Anyway so what does this have to do with you? Glad you asked. Have you ever ordered photos online through a service that gave you the option to convert them to black and white? No, ok well then do you use Instagram? Still no! Ok then, how about a smart phone that lets you edit your photos. Uhhhhhhhhhhve course you do. So how do you decide when to use that black and white filter and when to go for a color filter? Well, that's a good question and sometimes you just have to try it and see which you like better. There are however, a couple times when you should go black and white.

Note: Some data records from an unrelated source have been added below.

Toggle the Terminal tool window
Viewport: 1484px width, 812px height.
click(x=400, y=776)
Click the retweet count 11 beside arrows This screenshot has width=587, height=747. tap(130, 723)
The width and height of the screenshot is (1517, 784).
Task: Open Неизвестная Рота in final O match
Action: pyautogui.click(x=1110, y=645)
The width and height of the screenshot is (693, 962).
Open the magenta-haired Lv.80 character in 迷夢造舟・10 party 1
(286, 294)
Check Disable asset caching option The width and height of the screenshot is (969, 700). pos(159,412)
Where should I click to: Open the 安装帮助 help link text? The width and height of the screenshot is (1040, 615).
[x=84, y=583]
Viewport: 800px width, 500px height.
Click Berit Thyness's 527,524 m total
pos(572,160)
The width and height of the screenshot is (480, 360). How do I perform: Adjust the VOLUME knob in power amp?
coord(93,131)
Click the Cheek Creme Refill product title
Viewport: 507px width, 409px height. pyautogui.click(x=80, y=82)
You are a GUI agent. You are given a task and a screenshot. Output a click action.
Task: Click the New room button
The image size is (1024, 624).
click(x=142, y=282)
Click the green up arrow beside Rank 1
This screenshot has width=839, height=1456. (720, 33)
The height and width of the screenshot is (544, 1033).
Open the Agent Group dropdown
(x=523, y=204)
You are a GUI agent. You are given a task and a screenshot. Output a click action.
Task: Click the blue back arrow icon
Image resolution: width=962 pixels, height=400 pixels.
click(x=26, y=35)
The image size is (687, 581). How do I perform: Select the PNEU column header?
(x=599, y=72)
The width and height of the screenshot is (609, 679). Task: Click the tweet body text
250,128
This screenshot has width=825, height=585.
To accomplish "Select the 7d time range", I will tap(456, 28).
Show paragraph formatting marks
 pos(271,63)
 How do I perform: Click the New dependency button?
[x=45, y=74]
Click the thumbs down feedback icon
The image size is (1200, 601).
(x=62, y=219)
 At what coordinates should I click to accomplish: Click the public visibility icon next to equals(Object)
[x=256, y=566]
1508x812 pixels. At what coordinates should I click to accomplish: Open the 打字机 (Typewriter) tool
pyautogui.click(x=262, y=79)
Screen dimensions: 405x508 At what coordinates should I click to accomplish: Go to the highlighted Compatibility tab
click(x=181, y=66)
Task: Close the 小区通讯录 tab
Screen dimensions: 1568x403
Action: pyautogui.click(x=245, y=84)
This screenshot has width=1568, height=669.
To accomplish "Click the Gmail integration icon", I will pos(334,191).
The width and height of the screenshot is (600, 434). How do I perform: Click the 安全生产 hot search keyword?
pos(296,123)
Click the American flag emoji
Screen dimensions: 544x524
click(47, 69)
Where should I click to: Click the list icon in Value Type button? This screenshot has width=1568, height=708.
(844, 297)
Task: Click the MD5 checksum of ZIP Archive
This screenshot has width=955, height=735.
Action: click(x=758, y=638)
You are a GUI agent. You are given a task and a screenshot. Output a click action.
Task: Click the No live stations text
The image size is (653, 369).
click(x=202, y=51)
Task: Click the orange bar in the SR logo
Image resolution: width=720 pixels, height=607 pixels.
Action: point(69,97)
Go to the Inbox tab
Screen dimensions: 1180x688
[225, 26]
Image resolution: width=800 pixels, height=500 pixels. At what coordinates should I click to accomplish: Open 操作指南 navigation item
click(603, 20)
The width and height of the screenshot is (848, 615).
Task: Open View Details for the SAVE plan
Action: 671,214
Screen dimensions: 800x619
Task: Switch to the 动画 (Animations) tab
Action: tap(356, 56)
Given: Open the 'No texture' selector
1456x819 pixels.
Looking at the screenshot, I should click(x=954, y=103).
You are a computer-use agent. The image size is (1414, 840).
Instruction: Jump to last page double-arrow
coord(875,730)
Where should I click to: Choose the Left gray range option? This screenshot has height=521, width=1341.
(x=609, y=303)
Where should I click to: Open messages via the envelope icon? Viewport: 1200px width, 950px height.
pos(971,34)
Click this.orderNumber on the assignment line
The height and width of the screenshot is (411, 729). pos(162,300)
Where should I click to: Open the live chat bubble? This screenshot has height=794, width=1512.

When the colors are distracting.
When I first looked at this shot of Kayla and her mom I really couldn't focus in on the sweet moment happening between them. I was too distracted by the stuff on the vanity, the red and green tiles on the mirror behind them, the cherry color of the vanity, and so on and so on. My eye was landing on everything except what it was supposed to be landing on. I knew what I was taking a photo of and still I had trouble honing in on my subject. In this case it was because there were too many colors. Literally, there were a million! It could also be though that there is one distracting color. Say your wedding colors were lilac and mint green (I don't know why I picked those. Don't judge me I'm playing with an 18 month old while I type) and everyone in your family photos is wearing either lilac or mint green. . . except Grandma. She wore red. Ok, so who do you think is more noticeable in the wedding photo? The Bride? Nope! The Groom? HA! Nope again, it's Grandma's red dress. Solution, make it black and white and suddenly the focus is back where it should be, the happy couple.
When the subject has nothing to do with color.
This one is a little tougher. You have to know what your subject is. In this photo of Kayla and Joseph I wanted to convey the intimacy of their first dance. Of course you could still see that with color in the photo but with it gone the emotion becomes the star. Abstract concepts like emotion or space are sometimes easier to see when you remove some of the irrelevant information.